The security researchers at JSOF, an Israeli cybersecurity company discovered 19 flaws, many of which are classified as critical, which they dubbed Ripple20, that are affecting millions of IoT devices across several vendors.
The vulnerabilities reported in early 2020 have a ripple effect across the embedded supply chain, including several consumer products like IP cameras and printers to specialized inter-connected devices used across business organizations such as video conferencing systems and enterprise systems.
These systems are at risk due to the embedded TCP/IP library with flaws that allow for remote code execution over the network which could result to a full compromise of the affected devices.
How the 19 Flaws in TCP/IP software library was Discovered
JSOF collaborated with security researchers from IoT vendors and visibility firm Forescout in identifying potentially vulnerable products by using TCP/IP signatures in its knowledgebase of embedded devices.
The researchers also worked with the critical infrastructure arm of the US Cybersecurity (ICS-CERT) and Infrastructure Security Agency (CISA), in order to notify and confirm the affected products and vendors.
The vulnerabilities are all memory corruption issues stemming from errors in the handling of packets sent over the network via different protocols, including IPv4, IPv6, ICMPv4, IPv6OverIPv4, UDP, TCP, ARP, DHCP, DNS or the Ethernet Link Layer. While two of the vulnerabilities were rated 10 which is the highest possible severity score in the Common Vulnerabilities Scoring System (CVSS).

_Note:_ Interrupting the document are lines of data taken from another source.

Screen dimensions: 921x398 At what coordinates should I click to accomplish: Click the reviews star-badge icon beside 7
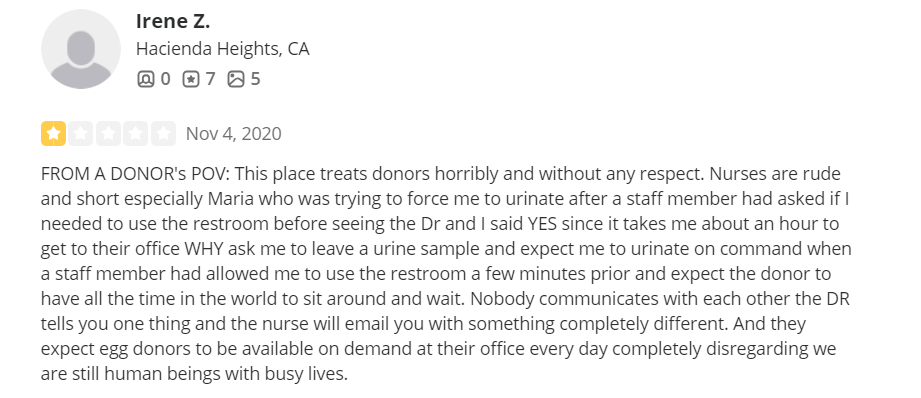[x=191, y=79]
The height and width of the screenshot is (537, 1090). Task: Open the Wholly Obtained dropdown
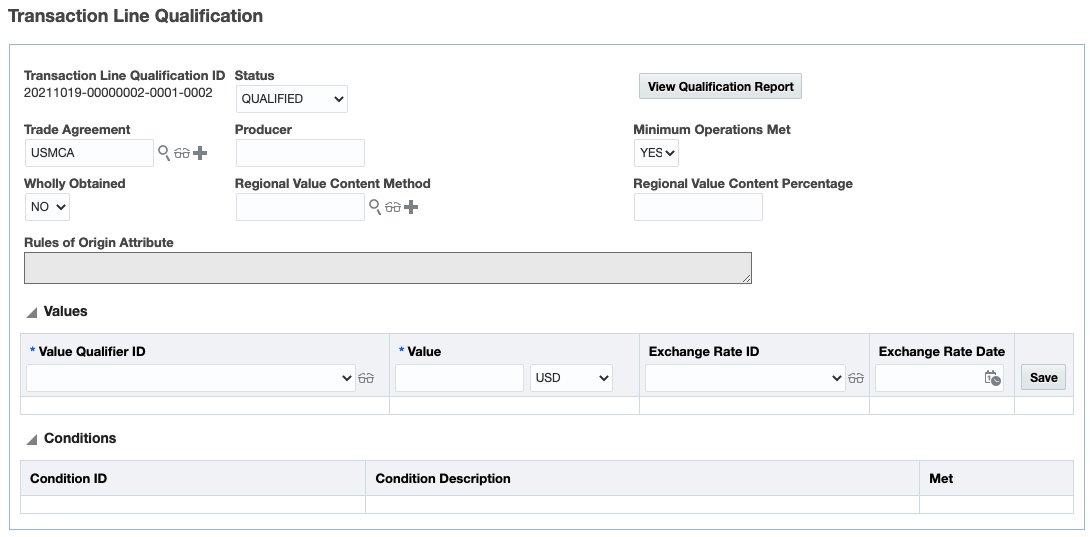pyautogui.click(x=47, y=207)
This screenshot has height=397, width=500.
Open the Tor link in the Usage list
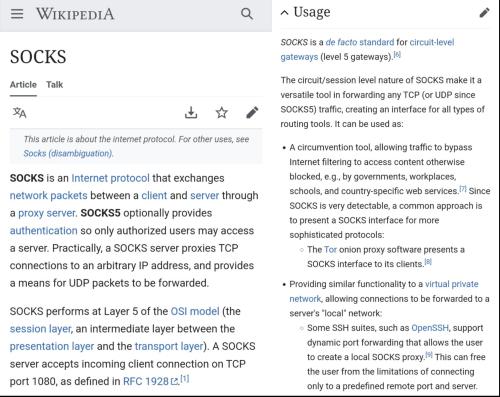point(330,249)
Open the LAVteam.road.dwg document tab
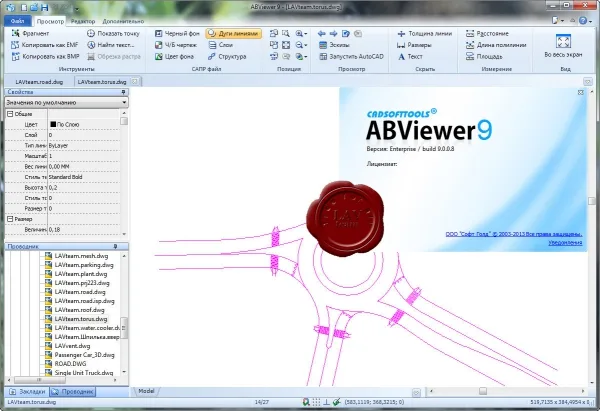Image resolution: width=600 pixels, height=411 pixels. coord(39,82)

And from their findings, all products from 11 vendors have been confirmed as vulnerable, which products include infusion pumps, UPS systems, networking equipment, POS systems, IP cameras, building automation devices, and ICS devices, and the researchers believe the flaws could impact millions of devices from other vendors.
Efforts to Mitigate against the Flaws in TCP/IP software library
JSOF in partnership with Forescout have developed signatures based on traffic patterns that could be useful in identifying potentially vulnerable devices.
And they've also brought a lot of open-source intelligence gathering by way of analyzing legal and copyright documentation of products, to discover mentions of Treck in stack traces and debugging symbols on firmware analysis or relationships between the developer and various vendors.
Forescout has subsequently added the detection capability to its own IoT visibility and management products, with JSOF planning to release some of the information so that organizations can develop own scanning and monitoring capabilities for their networks to identify devices that might be at risk of Treck library to isolate them.
The researchers have also contacted affected vendors, including Schneider Electric, HP, Intel, Rockwell Automation, Caterpillar, Baxter, and Quadros, all of which have acknowledged the flaws and have taken an assessment of their products. Also, CISA has advised affected organizations to perform proper analysis and risk assessment before deploying defensive measures.